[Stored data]
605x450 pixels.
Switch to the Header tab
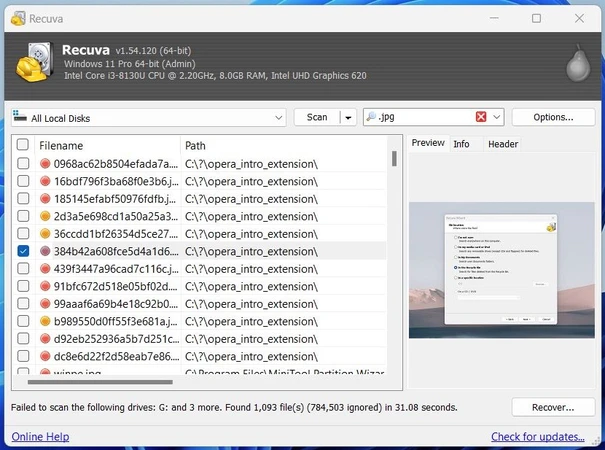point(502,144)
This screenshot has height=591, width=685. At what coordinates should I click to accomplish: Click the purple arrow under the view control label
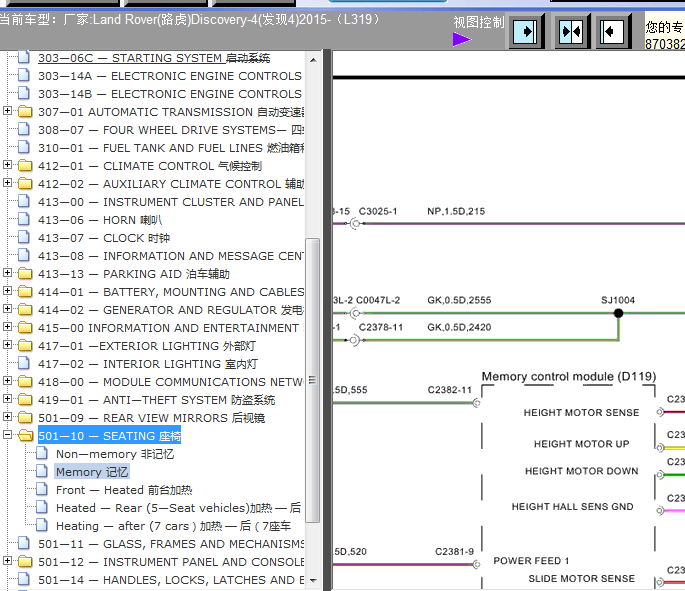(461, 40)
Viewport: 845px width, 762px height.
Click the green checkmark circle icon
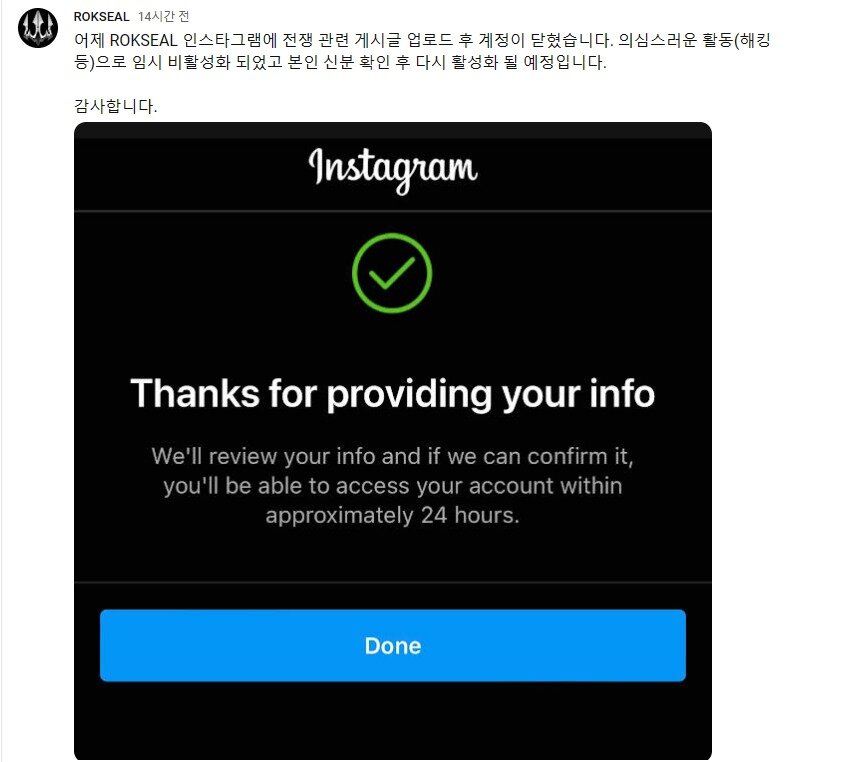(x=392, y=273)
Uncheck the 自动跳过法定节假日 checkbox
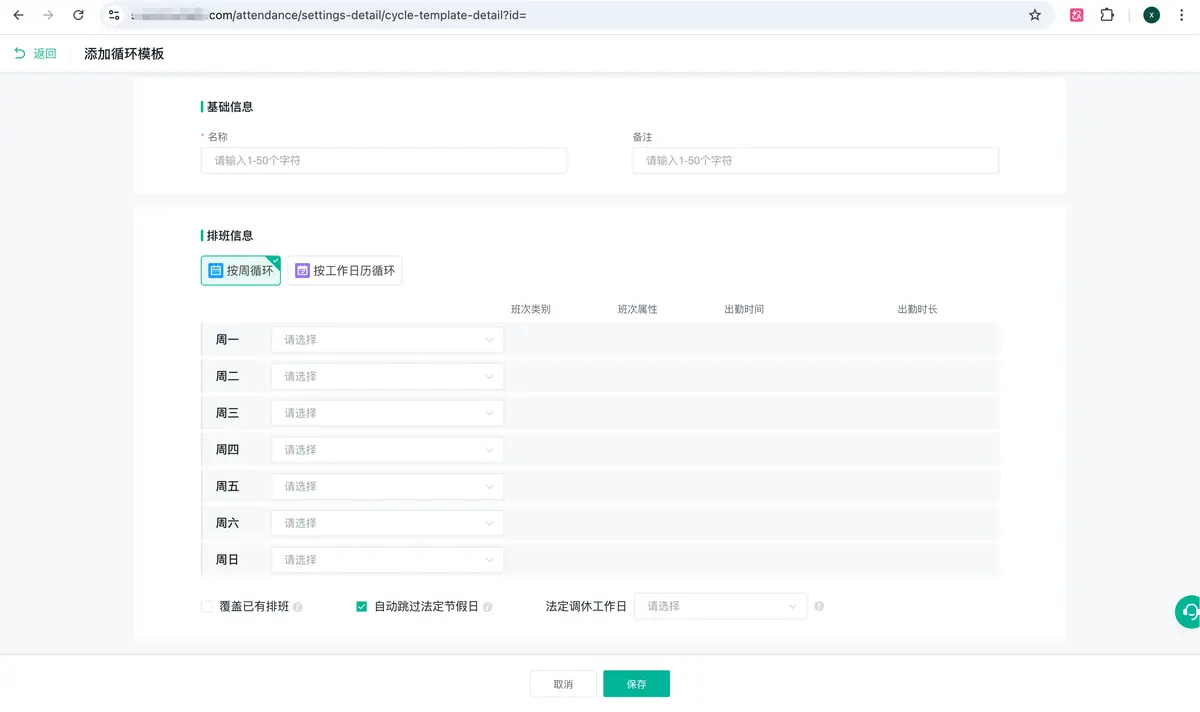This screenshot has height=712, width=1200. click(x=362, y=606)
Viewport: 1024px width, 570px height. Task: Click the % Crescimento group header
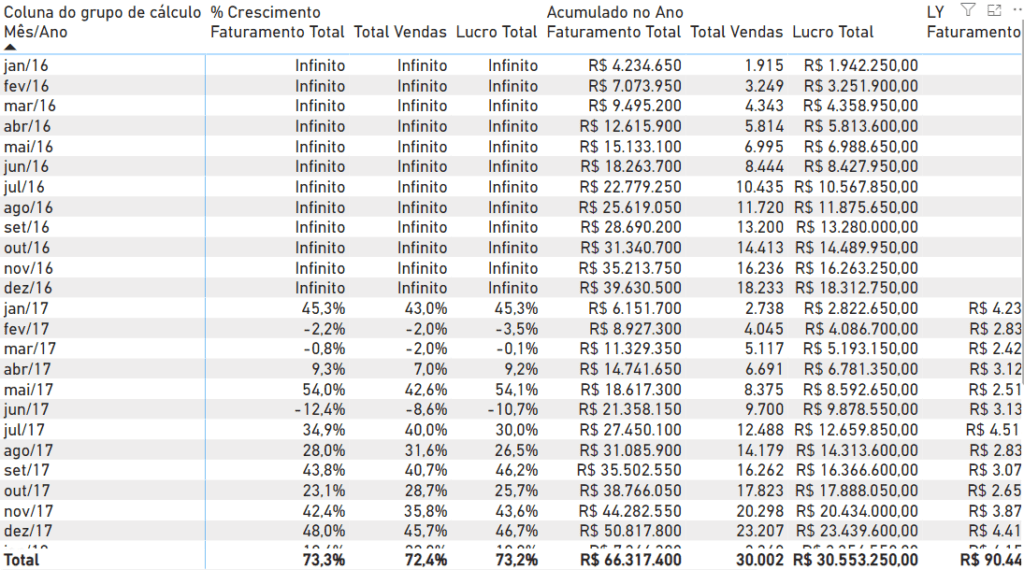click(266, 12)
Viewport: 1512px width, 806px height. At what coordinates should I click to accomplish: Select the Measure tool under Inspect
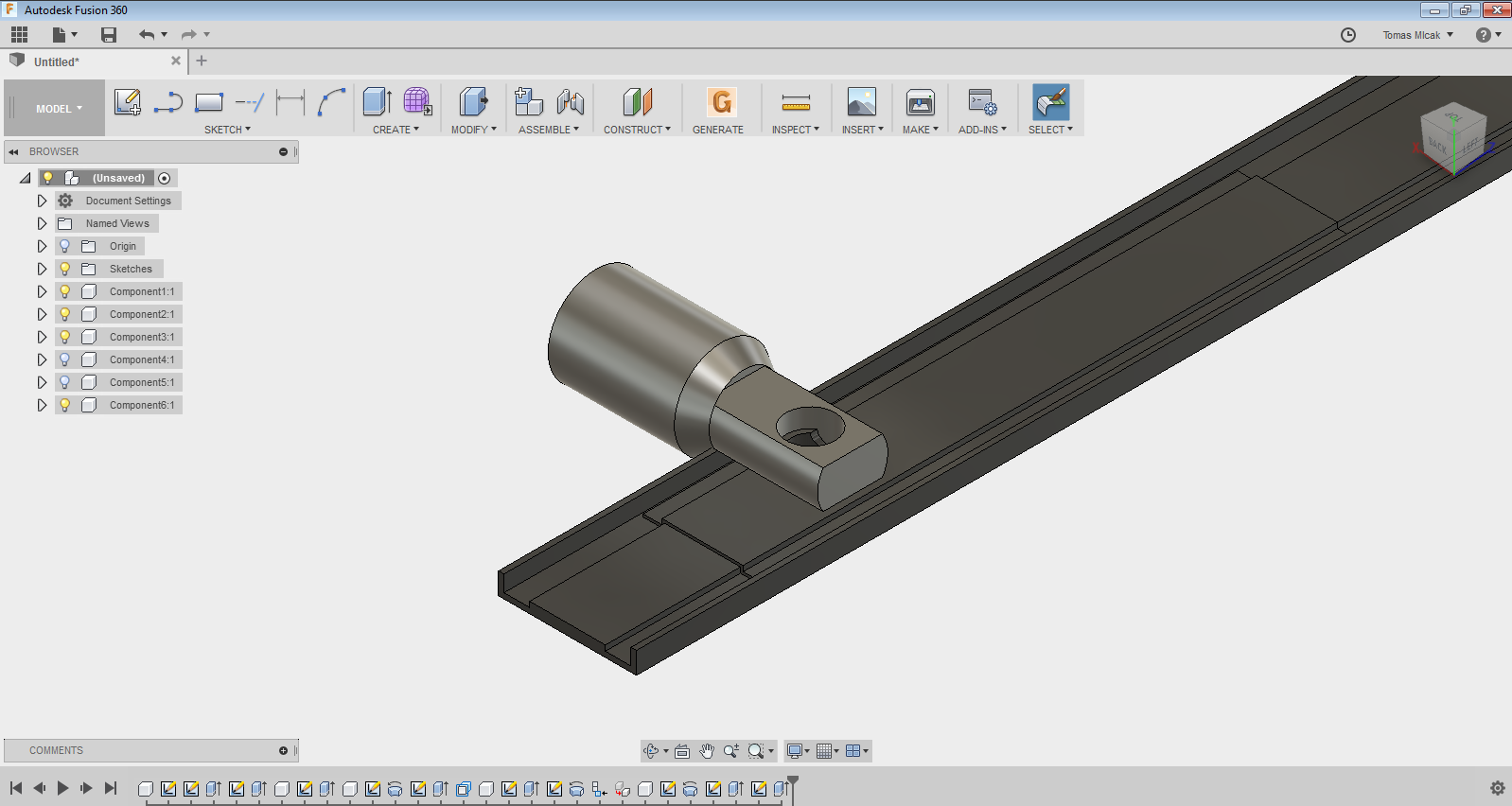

## YOUR OBJECTIVE
Leave the pictures out and restate exactly the lines from the one that has "Click the green checkmark circle icon" through the final line of the entries above, both ends included.

## RESPONSE AREA
Click the green checkmark circle icon
(x=392, y=273)
Uncheck the 自动跳过法定节假日 checkbox
This screenshot has height=712, width=1200. click(x=362, y=606)
Viewport: 1024px width, 570px height. Task: Click the % Crescimento group header
click(266, 12)
Viewport: 1512px width, 806px height. At what coordinates should I click to accomplish: Select the Measure tool under Inspect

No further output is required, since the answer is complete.